• _TASK INSTRUCTIONS_
According to the article on Janus, in which years was the fanzine nominated for the Hugo Award for Best Fanzine?
====== TEXT SEGMENT ======
Janus
- 1977 cover
- Editor: Janice Bogstad Jeanne Gomoll
- Categories: Feminist science fiction
- Founder: Janice Bogstad & Jeanne Gomoll
- Founded: 1975
- First issue: December 1975
- Final issue Number: Winter 1980 18
- Country: USA
- Based in: Madison, Wisconsin
- ISSN: 0197-775X

= Janus (science fiction magazine) =

American feminist science fiction fanzine (1975-80)

Janus was a feminist science fiction fanzine edited by Janice Bogstad and Jeanne Gomoll in Madison, Wisconsin, and closely associated with that city's science fiction convention, WisCon (several early WisCon program books doubled as special issues of Janus). It was repeatedly nominated for the Hugo Award for Best Fanzine (1978, 1979 and 1980); this led to accusations that if Janus had not been feminist, it wouldn't have been nominated. Eighteen issues were published under this name from 1975 to 1980; it was succeeded by Aurora SF (Aurora Speculative Feminism).
====== PROVIDED RECORDS ======
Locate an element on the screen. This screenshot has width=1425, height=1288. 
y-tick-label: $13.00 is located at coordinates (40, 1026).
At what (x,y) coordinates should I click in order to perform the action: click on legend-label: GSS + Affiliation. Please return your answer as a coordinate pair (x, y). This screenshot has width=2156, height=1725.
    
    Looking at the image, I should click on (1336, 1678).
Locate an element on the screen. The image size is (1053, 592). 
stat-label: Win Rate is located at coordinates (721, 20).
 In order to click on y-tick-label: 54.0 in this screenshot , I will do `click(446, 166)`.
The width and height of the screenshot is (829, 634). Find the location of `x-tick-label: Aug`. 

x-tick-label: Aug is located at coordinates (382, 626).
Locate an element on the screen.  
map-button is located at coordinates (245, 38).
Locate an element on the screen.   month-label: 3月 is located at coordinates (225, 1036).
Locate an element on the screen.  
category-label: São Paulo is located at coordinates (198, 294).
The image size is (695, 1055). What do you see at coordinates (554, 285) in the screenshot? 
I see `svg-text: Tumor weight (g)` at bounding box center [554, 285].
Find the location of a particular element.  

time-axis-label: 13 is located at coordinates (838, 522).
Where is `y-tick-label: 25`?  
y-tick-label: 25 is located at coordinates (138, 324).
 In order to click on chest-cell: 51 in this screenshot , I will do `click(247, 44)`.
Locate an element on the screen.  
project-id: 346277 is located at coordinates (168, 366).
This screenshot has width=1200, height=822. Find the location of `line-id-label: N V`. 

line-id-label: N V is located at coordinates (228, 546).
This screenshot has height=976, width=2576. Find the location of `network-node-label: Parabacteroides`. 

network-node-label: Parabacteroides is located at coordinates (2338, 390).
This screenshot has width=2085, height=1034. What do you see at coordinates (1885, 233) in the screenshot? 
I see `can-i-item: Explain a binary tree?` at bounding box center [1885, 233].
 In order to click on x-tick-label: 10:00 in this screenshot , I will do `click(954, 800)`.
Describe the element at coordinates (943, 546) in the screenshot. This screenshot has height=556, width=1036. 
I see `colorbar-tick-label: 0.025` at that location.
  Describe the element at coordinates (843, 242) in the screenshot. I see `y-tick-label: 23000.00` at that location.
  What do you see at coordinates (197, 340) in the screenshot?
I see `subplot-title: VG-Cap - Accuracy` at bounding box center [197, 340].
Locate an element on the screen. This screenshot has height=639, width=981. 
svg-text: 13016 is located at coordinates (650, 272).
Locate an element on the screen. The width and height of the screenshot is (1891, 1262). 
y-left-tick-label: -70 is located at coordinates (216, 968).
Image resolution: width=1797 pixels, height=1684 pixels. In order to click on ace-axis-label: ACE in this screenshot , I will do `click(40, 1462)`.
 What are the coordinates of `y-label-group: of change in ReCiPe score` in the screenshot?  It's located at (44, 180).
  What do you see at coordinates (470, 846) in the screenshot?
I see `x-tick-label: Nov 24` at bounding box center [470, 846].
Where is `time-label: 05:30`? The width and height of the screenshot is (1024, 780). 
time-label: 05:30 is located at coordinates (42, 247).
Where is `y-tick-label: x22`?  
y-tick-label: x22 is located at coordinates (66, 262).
======
• _OUTPUT FOR THIS TASK_
1978, 1979 and 1980